Growing up as I did amidst the dazzling lights of New York City, it is strange that even as a small child I was madly in love with the stars. The city’s glare effectively canceled out the night sky, admitting only the rare glimpse of the brightest heavenly orbs. Beyond the moon and Venus, you’d be lucky to spot Sirius, Vega, or Rigel—or constellations other than Orion and the Big Dipper.
But what the artifice of the city may have taken from my perception of nature it restored in the form of the Hayden Planetarium. It all began when my mother took me to the Museum of Natural History, where the planetarium is housed, and we soon fell into a pattern on our return visits. This was the 1960s, decades before the Rose Center was built. The dramatic sphere-within-a-cube that you can see on Central Park West today was yet to be. You simply passed through a nondescript gate into the planetarium section of the museum.
There I remember moving through the various exhibits: running my fingertips over a huge iron meteorite that looked like a human brain, stepping on scales that told me what I would weigh in the gravities of the other planets. I’d puzzle over various models of the solar system, trying to understand counterintuitive phenomena like the retrograde motion of the planets in the night sky and the precession of the equinoxes.

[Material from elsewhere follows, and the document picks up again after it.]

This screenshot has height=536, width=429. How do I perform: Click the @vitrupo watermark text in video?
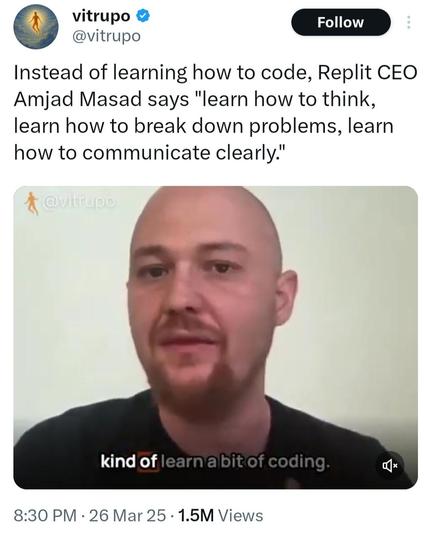pyautogui.click(x=80, y=203)
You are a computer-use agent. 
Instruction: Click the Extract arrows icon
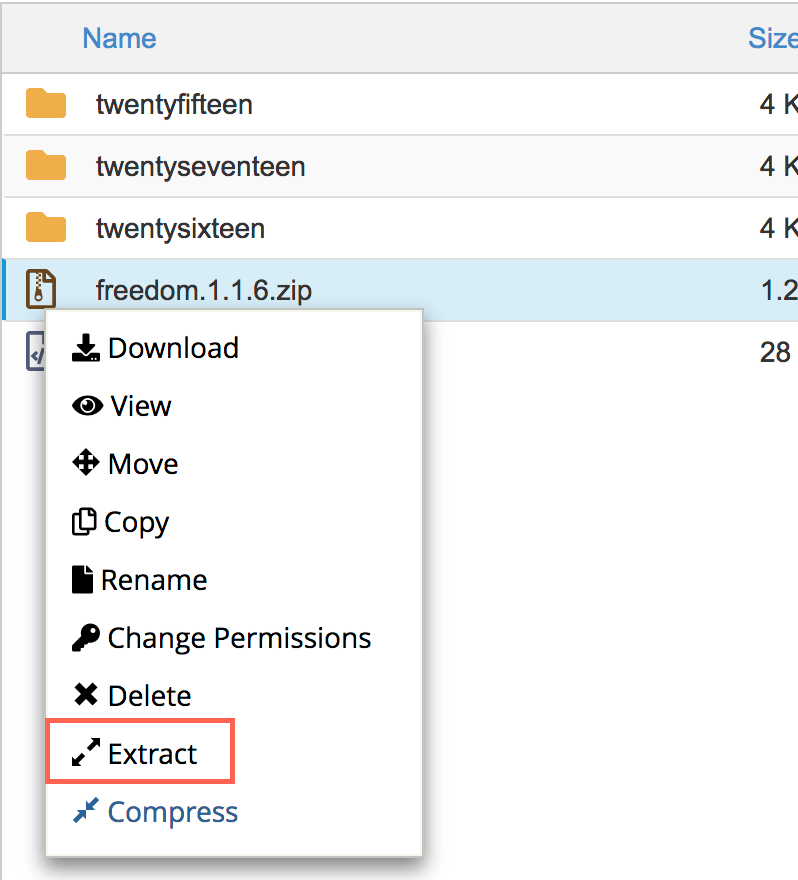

Now it was just a matter of the clock ticking down until the next sky show, our ultimate destination, the Holy of Holies. This was held in a large circular room surmounted by a dome. At the center was another circular area containing technical equipment. As the lights dimmed, a strange-looking device rose from that central zone: the Zeiss Mark IV projector. Mounted on a sturdy tripod, the projector consisted of a large bar with spheres at either end, from which shone the lights on the dome representing the night sky.
The room would go completely dark, except for the faint glow of the four exit signs at the points of the compass. We leaned back in our seats to gaze up as the stars began to emerge on the dome above. In the hush that descended, the sound of crickets could be heard: now we were out in the country, the place where true darkness could still be found and the full glory of the heavens swam across the sky each night.
This might be science, but to this child it was also poetry.
It is no exaggeration to say that those moments in the planetarium came as close to an experience of true worship as any I had known. The plain, white interiors of the Christian Science church my father took us to were no match for the liturgy of the stars.
A couple of years later, after we had moved out to Long Island, I got my chance to lie on my back in the grass, gazing up. Here was an image of infinity. It seemed to beckon to me, and it evoked such a longing that I thought my heart would explode.
What was it, precisely, that I desired? To say that I wanted to explore outer space sounds wrong, a diminution of something purer and more primal. I wanted to somehow reach out and become one with it—though put that way it seems both absurd and sentimental. Even as a youth I found little inspiration in the phrase “outer space.” Better to call it the heavens, or the even more haunting firmament (yet another linguistic gift from the generous bounty of the King James Bible).
But Ransom, as time wore on, became aware of another and more spiritual cause for his progressive lightening and exultation of heart. A nightmare, long engendered in the modern mind by the mythology that follows in the wake of science, was falling off him. He had read of “Space”: at the back of his thinking for years had lurked the dismal fancy of the black, cold vacuity, the utter deadness, which was supposed to separate the worlds.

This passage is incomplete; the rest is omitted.